I seldom made more than $30,000 a year (and still don't); and at one point I was able to purchase a townhouse (in Key West), and afterwards, able to rent a 3-bedroom nice townhome in Gainesville, Florida for $550. a month in rent.
Currently, I live in a low-income area where rents are about $450-600 for a decent 2 bedroom apartment or mobile home.
My point is that I've always considered myself "Middle Class," albeit on the lower side of the spectrum. And I think families that have decent shelter, and own a car, and have money for food and what medical care SHOULD cost fit the definition I always held for "Middle Class."
Perhaps Middle Class should be presented as 3 tiers: lower, middle, and upper. Making over $100,000 a year is certainly in the upper portion of this category.
Another division might be those who work--at all, and those who live well exclusively on investments and fees drawn from others.
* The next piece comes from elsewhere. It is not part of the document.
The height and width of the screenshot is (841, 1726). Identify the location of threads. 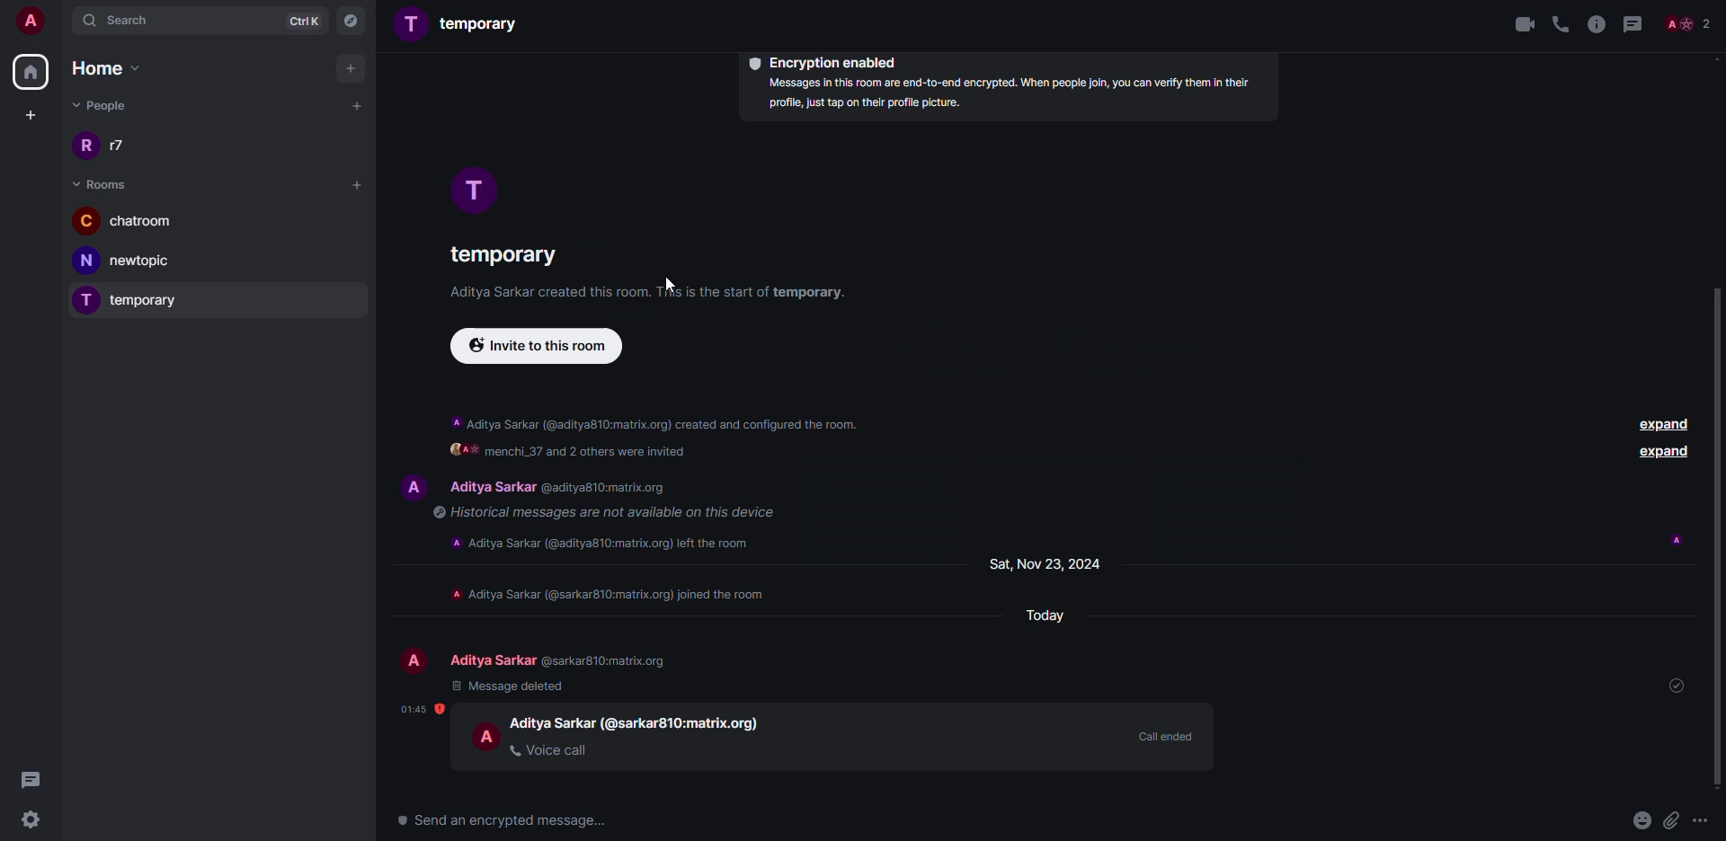
(30, 779).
One wonders if the engineers of treaties like NAFTA understood from the get-go that they'd be setting up a global marketplace for labor which would invariably drive labor wages down. Did they endeavor to turn the U.S into a 3rd world nation after gutting its resources and using its military for backing in foreign resource/labor exploits? Was all this known from the start?
The next step--judging from the horrors contained in TIPP and TPP--is to turn every community into a polluted Texas-like outpost. (See Chris Hedges' piece today for "a preview" of things to come!)